日本の技術は、あの、僕は原発の事故を乗り越えるだけの技術ってものは、もしかするとそれは十分、そういうものを生み出していく力はあるのかもわからないけれども、やっぱり日本の社会ってのは、組織の体質がダメですね。そういう非常に、リスクを管理するってのは、日本の組織はやっぱり不向きな体質ですよ。

 

ですからそれだけ技術が高まったとしてもね、その技術を扱うだけの組織力が日本社会にはまだまだ根付いていないということで。もんじゅの問題もそうですよ。2009年か何かに新しい計画をつくっていろいろやっているのに、1万点も検査を放置していたと、重要部品が55か所ですか。安全のチェックを放置していたというのは言語道断でね、とてもじゃないけど我が日本社会でそれだけのリスクあるシステムを扱える、そういう社会の体制じゃないですね。

 

だから規制委員会がしっかり厳格なチェックをしていけば、おのずとフェイドアウトして行きますよ。そんな朝日、毎日のように「具体的工程表出せ」とか、感情的に「ゼロゼロ」って言わなくてもしっかりガバナンスをきかせて、規制委員会がチェックをして電力自由化をやっていけば、メカニズム的にね、原子力発電はフェイドアウトして行くと思いますね。

 

 

―― こういう状況で自民党が原発痩身、再稼働と言い出した事はそこは維新の???(聞き取れず)。

 

再稼働はね、規制委員会が安全のチェックをしっかりして、安全だと思われるものについては、いまの日本のエネルギーの状況からすれば、再稼働を認めるものはあると思いますよ。

 

それは再稼働推進を公約になんか掲げなくていいわけですよ。
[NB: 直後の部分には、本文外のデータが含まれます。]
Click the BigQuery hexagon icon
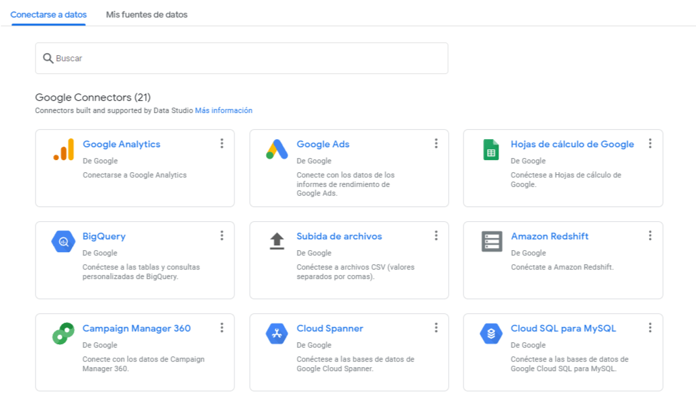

規制委員会でしっかりとチェックするんだってことでいいわけです。規制委員会自体についても、政治的にきちんとチェックをして、このあとぼくは安全基準についてちょっとレク受けますけどもね、そういうことを政治家がしっかり把握をして、いま規制委員会、まあ大飯原発についてはいろいろ批判を受けていますけど、もんじゅについては、ああいうかたちの判断を下し、いままでの安全委員会ではできなかったことですよ。

 

こういうことをしっかりやっていくことがね、僕は日本のエネルギー政策の進むべき道だと思いますね。観念的にいろいろなことをああだこうだ机の上で議論をしたってしょうがないわけでね。現実にある原発についてね、しっかり基準を設けて、適合性もうけてチェックしていけばね、自ずとフェイドアウトしていってしまいますよ。

 

これは日本国においてはね。他国においては、まだ原子力のほうがリーズナブルなことがあるのかもわからないけれども、この、経済が成熟化して、誰も彼も費用が高コストなこの日本社会において、原子力発電がもう割にあわないことは明らかなことじゃないでしょうかね。